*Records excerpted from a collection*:
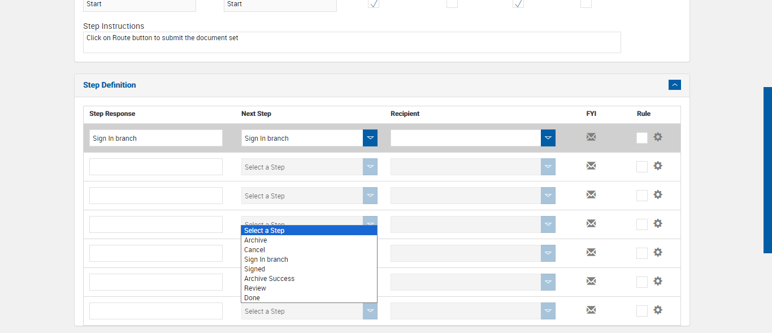Open Recipient dropdown in first row
The image size is (772, 333).
(x=548, y=138)
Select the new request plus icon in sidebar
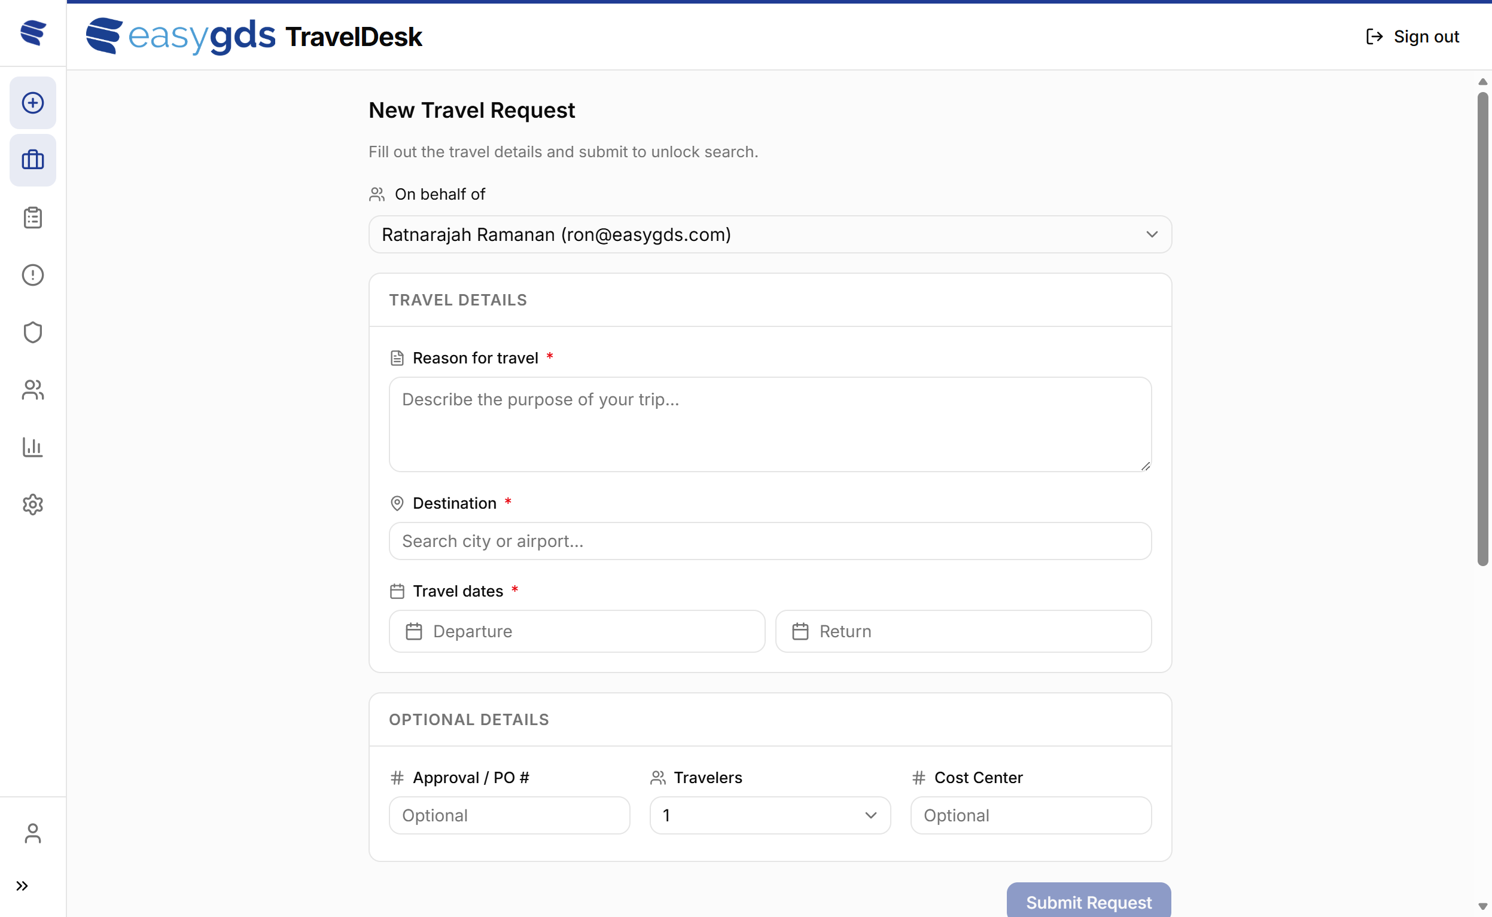This screenshot has width=1492, height=917. [x=32, y=102]
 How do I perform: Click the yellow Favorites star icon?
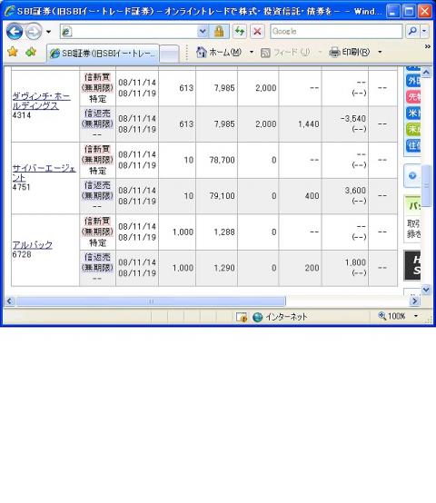click(x=13, y=52)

*HOW TO COMPLETE THIS TASK*:
Return exactly the line containing "Select the new request plus icon in sidebar" and every line after it, up to and including the final line of the entries above. Pictures stay out.

*SOLUTION FOR THIS PROBLEM*:
Select the new request plus icon in sidebar
This screenshot has width=1492, height=917. [x=32, y=102]
 How do I perform: Click the yellow Favorites star icon?
click(x=13, y=52)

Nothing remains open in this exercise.